En outre, physiquement, bien qu'il essaie de se voûter, on a du mal
à croire qu'il soit au moins quadragénaire.
Anna Rita Gemmabella interprète
Calbo. Le travesti ne sied vraiment qu'aux chanteuses élancées,
ce qui n'est pas son cas. Par contre, la voix est sonore, agile et étendue,
l'émission assez bien contrôlée - peu de sons engorgés
ou dans les joues lors des changements de registre -, mais elle manque
un peu de mordant.
Le rôle d'Anna Erisso, créé
jadis par une Isabella Colbran sur le déclin, revient à Carmen
Giannattasio. Charmante comme le dit son prénom, elle a comme son
illustre devancière des difficultés dans les aigus, qui frôlent
la stridence. La souplesse et la vocalisation n'ont rien sensationnel,
et le personnage, toujours appliqué, n'a guère de relief.

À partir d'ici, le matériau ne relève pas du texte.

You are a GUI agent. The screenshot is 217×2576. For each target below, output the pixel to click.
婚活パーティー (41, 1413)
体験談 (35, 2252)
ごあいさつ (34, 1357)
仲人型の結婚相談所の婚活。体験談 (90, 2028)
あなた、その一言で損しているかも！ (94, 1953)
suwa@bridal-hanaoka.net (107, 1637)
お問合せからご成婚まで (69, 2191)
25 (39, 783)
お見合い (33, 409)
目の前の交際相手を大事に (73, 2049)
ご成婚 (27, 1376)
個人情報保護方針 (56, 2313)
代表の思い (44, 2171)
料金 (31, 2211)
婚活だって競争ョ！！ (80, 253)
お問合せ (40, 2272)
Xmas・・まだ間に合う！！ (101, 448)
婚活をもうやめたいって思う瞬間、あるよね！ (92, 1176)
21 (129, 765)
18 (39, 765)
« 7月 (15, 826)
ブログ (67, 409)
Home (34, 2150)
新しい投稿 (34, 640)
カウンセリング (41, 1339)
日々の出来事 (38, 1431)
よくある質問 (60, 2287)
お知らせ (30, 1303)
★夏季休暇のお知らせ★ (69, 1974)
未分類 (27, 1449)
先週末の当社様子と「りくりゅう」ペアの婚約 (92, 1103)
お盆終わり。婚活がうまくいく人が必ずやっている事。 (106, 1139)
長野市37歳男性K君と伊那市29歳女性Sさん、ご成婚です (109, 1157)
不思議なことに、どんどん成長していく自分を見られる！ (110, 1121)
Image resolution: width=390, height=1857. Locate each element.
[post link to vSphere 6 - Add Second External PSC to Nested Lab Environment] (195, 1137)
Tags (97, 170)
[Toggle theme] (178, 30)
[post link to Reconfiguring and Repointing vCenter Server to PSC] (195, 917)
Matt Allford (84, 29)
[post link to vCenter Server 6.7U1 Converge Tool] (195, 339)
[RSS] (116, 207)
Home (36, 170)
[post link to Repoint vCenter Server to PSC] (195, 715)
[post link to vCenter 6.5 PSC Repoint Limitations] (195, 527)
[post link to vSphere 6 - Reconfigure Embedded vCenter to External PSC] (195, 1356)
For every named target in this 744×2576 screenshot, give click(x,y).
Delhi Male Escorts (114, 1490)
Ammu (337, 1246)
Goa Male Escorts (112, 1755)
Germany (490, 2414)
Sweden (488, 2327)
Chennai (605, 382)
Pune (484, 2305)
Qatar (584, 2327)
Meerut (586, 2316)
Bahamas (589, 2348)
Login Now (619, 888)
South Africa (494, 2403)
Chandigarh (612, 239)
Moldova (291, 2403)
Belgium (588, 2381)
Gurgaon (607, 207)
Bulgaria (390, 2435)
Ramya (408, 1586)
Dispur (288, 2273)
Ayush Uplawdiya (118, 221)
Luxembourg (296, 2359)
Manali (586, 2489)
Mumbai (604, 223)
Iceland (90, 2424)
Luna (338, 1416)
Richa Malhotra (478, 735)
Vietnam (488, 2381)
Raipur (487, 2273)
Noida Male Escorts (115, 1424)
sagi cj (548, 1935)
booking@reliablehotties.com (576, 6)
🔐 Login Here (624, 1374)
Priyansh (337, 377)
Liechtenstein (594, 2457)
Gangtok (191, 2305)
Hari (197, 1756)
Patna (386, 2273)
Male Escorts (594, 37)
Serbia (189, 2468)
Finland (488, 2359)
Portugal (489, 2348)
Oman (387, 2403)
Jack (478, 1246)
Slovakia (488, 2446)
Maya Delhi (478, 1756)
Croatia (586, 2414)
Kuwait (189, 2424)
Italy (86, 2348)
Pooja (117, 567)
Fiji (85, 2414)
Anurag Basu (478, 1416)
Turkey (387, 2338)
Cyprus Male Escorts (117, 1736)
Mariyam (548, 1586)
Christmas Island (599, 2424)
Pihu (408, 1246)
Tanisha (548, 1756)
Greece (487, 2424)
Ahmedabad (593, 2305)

Heureusement, Lorenzo Regazzo offre
au public une leçon de chant rossinien. Assurément, il ne
possède pas une voix de stentor ni celle d'une basse profonde,
mais sans truquer, sans aucun effet facile, il s'impose comme un des meilleurs
chanteurs dans ce répertoire exigeant. Qu'il s'agisse de l'agilité,
de la déclamation, du chant syllabé, il sert le rôle
avec virtuosité, tout en composant un personnage dramatiquement
convaincant sous ses divers aspects de conquérant, de politique
et d'amant. Grâce à ce talent majeur, doublé d'une
rare probité artistique, et en dépit de ses imperfections,
cette édition du Maometto Secondo restera un grand souvenir.